Interface ChatModelConfig


public interface ChatModelConfig
  • Method Details

    • modelName

      @WithDefault("gpt-4o-mini") String modelName()
      Model name to use
    • temperature

      @WithDefault("${quarkus.langchain4j.temperature:1.0}") Double temperature()
      What sampling temperature to use, with values between 0 and 2. Higher values means the model will take more risks. A value of 0.9 is good for more creative applications, while 0 (argmax sampling) is good for ones with a well-defined answer. It is recommended to alter this or topP, but not both.
    • topP

      @WithDefault("1.0") Double topP()
      An alternative to sampling with temperature, called nucleus sampling, where the model considers the results of the tokens with topP probability mass. 0.1 means only the tokens comprising the top 10% probability mass are considered. It is recommended to alter this or temperature, but not both.
    • maxTokens

      Deprecated.
      For newer OpenAI models, use maxCompletionTokens instead
      The maximum number of tokens to generate in the completion. The token count of your prompt plus max_tokens can't exceed the model's context length. Most models have a context length of 2048 tokens (except for the newest models, which support 4096).
    • maxCompletionTokens

      Optional<Integer> maxCompletionTokens()
      An upper bound for the number of tokens that can be generated for a completion, including visible output tokens and reasoning tokens.
    • presencePenalty

      @WithDefault("0") Double presencePenalty()
      Number between -2.0 and 2.0. Positive values penalize new tokens based on whether they appear in the text so far, increasing the model's likelihood to talk about new topics.
    • frequencyPenalty

      @WithDefault("0") Double frequencyPenalty()
      Number between -2.0 and 2.0. Positive values penalize new tokens based on their existing frequency in the text so far, decreasing the model's likelihood to repeat the same line verbatim.
    • logRequests

      @ConfigDocDefault("false") Optional<Boolean> logRequests()
      Whether chat model requests should be logged
    • logResponses

      @ConfigDocDefault("false") Optional<Boolean> logResponses()
      Whether chat model responses should be logged
    • responseFormat

      Optional<String> responseFormat()
      The response format the model should use. Some models are not compatible with some response formats, make sure to review OpenAI documentation.
    • strictJsonSchema

      Optional<Boolean> strictJsonSchema()
      Whether responses follow JSON Schema for Structured Outputs
    • stop

      Optional<List<String>> stop()
      The list of stop words to use.
      Returns:
    • reasoningEffort

      Optional<String> reasoningEffort()
      Constrains effort on reasoning for reasoning models. Currently supported values are minimal, low, medium, and high. Reducing reasoning effort can result in faster responses and fewer tokens used on reasoning in a response.

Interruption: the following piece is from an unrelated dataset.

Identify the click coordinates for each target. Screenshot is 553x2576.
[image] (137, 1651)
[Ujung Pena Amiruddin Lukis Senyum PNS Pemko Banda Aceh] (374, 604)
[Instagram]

      Note: The gpt-5-pro model defaults to (and only supports) high reasoning effort.

    • serviceTier

      @ConfigDocDefault("default") Optional<String> serviceTier()
      Specifies the processing type used for serving the request.

      If set to auto, then the request will be processed with the service tier configured in the Project settings. If set to default, then the request will be processed with the standard pricing and performance for the selected model. If set to flex or priority, then the request will be processed with the corresponding service tier. When not set, the default behavior is auto.

      When the service tier parameter is set, the response body will include the service_tier value based on the processing mode actually used to serve the request. This response value may be different from the value set in the parameter.